Ecologistes, sachons ôter nos lunettes
Est-il possible d’être écologiste, de militer pour une plus grande résilience de nos sociétés face aux crises à venir, sans être tenté d’appliquer notre grille de lecture à l’ensemble des drames de ce monde ? Je le pense. Essayons. J’ai lu des paragraphes, à propos de la Syrie, qui le laissent supposer (voir notamment ici un édito de Jonathan Piron). *
L’urgence du défi climatique, à l’approche de la COP21 à Paris en décembre, joue contre cette nécessaire retenue. Ce billet polémique a pour but d’insister en sa faveur. L’écologie sera d’autant plus crédible qu’elle évoluera en interaction avec les autres points de vue citoyens, avec d’autres créations sociales pas forcément connotées de vert, sans chercher à les avaler, à leur donner un sens par avance.
J’irai même plus loin : l’écologie doit être capable de se méfier de son pouvoir explicatif, afin de rester une puissante matrice d’alternatives plurielles et non un discours dogmatique de plus dans un champ de foire déjà très garni.
Je repense au fleuve Khabour. Mon fond d’écran est inchangé. Trois flaques dans un lit desseché. En haut à droite de l’image, deux maigres bandes de culture. La Mésopotamie, l’un des berceaux de l’agriculture, c’était à peu près là.
Avant-hier, on annonçait que la sinistre « arche de Noé végétale », la banque de graines du Svalbard en Norvège, avait été sollicitée pour la première fois, à la rescousse de la Syrie. Tout militant écologiste épidermique, connaissant les noms des semenciers, gouvernements et fondations US qui financent cette chambre forte, pourrait hurler au loup. Je ne le ferai pas. L’Icarda (International Center for Agricultural Research on Dry Areas), basé à Alep jusqu’en 2012, est à l’origine de la demande. Il avait envoyé au Svalbard 80% de sa collection. Parmi celle-ci, je suppose qu’on trouvera les semences paysannes issues d’un projet de sélection participative initié avant le conflit.

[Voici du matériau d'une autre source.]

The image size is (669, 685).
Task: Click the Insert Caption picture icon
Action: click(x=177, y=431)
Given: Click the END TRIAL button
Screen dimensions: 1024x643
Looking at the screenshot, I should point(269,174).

J’apprends par ailleurs que des associations collaborent pour donner des séminaires de production de semences, aux frontières turque et libanaise, afin d’aider les Syriens à survivre de leur production alimentaire locale. Cette solidarité est encourageante, peu importe l’adjectif qu’on lui accole.

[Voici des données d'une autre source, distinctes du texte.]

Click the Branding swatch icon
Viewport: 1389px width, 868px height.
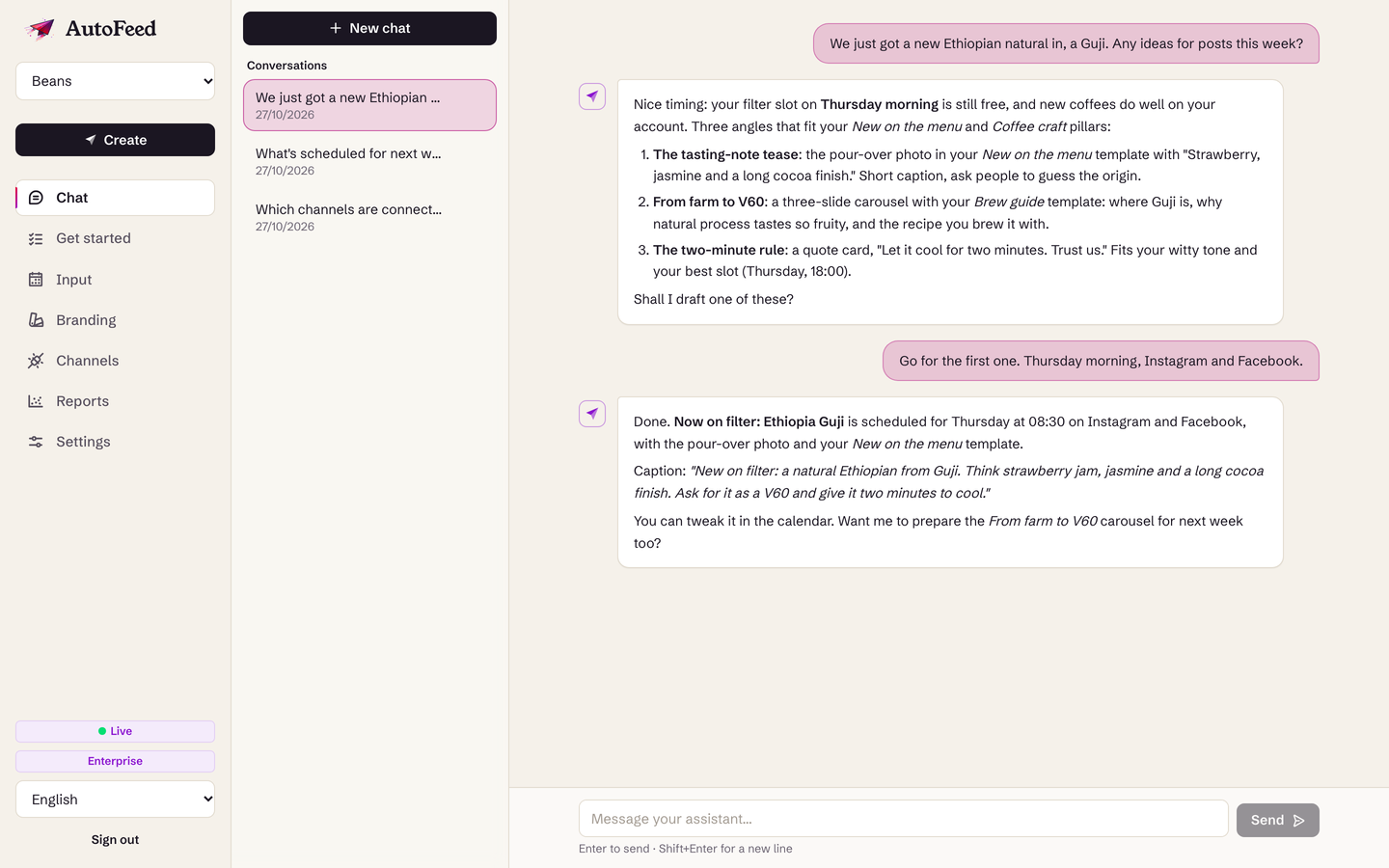36,320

Entretemps, à Alep, au moins vingt civils ont encore péri rien que cette semaine. Les gouvernements occidentaux s’obstinent à ne voir que Daech comme source de barbarie, semblent parfois proches de tendre la main au boucher de Damas. La Russie s’implique encore davantage auprès de celui-ci. La Syrie en ruines ne semble pas près de se relever.